------ DOCUMENT TEXT ------
So do you have any sense of how many Russian forces may be aboard the ships that are in the Black Sea and the Sea of Azov who haven't been brought in? Because I'm assuming that those are not counted when you talk about roughly 100 percent of the forces amassed are -- are in, right? Am I making sense?
SENIOR DEFENSE OFFICIAL: I -- I -- I think you are. I don't know, Court, how many naval infantry are on any of the amphibious ships that -- that we assess that the Russians still have available to them in the Black Sea.
We saw -- when they landed south of Mariupol, we estimated several thousand. That was the best we could do. We just don't have good fidelity on who they've got on board.
They still have about 10 to 11 LSTs available to them inside the Black Sea. But again, we don't know -- we just don't have a sense of how many they have on board or -- and, you know, on the -- on the missiles the -- just to be clear the half or dozen or so that we have seen supplied from the Black Sea are cruise missiles, surface-launched, ship-launched cruise missiles.
And again, half a dozen or so. They do have roughly a dozen or so surface combatants up in that part of the Black Sea. So that would be our assumption from where they're -- they're coming from. I don't know if that answers your question or not.
Q: It does -- I guess what I'm trying to get at is it seems as if even though we're all talking about they have this like the vast majority of the -- the forces and mass around Ukraine are now inside.
But it does actually seem like there is still this one large potential pocket of force that's not been tapped into for the most part, right. I mean, is that fair to say that 11 -- 10 or 11 LSTs with an unknown number of infantry and surface -- and cruise missiles on board. And that really hasn't been tapped into yet, right? Is that -- is that fair to -- is that a fair assessment?
------ DATA EXCERPT ------
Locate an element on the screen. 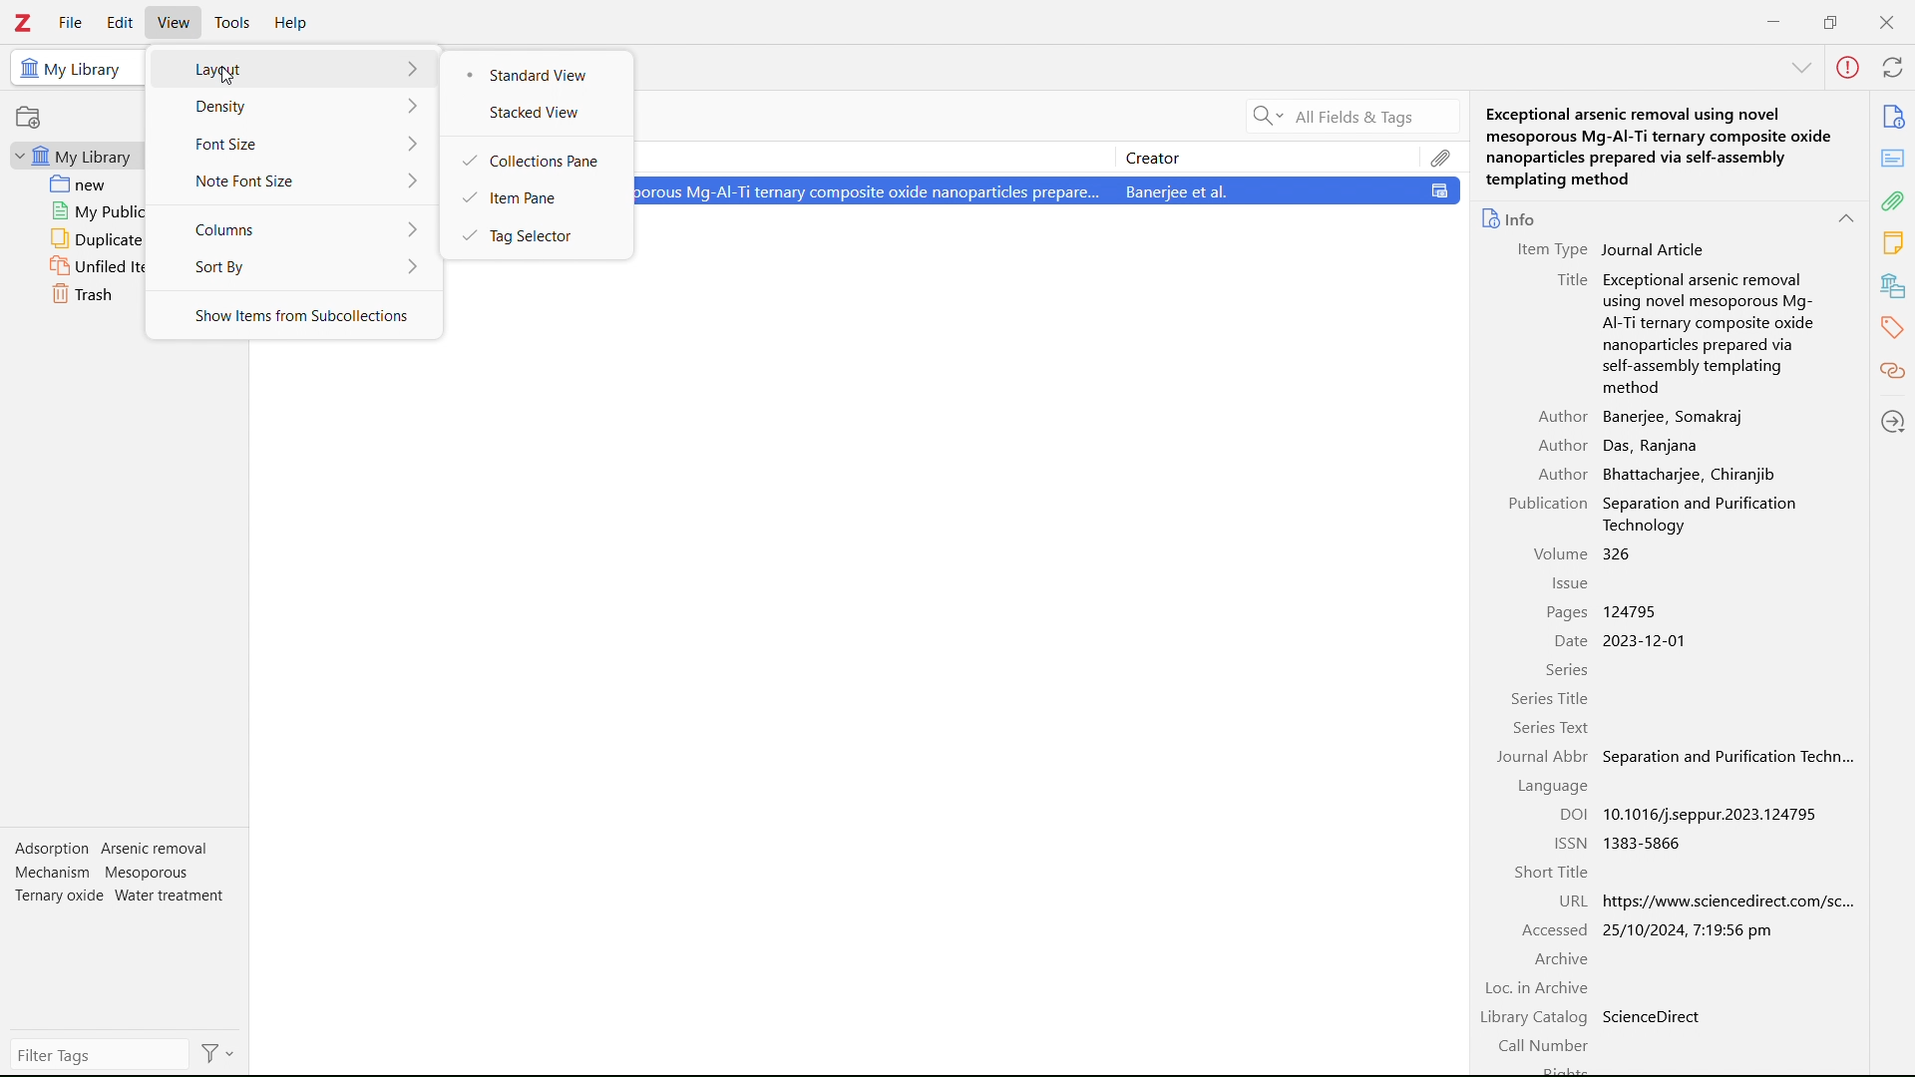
------
## EXERCISE DIRECTIONS
From the briefing transcript, answer each question:
(a) What number did the senior defense official say was estimated when the Russians landed south of Mariupol?
(b) How many LSTs does the official say the Russians still have available inside the Black Sea?
(c) How many surface combatants does the official say the Russians have in that part of the Black Sea?

## SOLUTION TO THIS PROBLEM
(a) Several thousand.
(b) About 10 to 11.
(c) Roughly a dozen or so.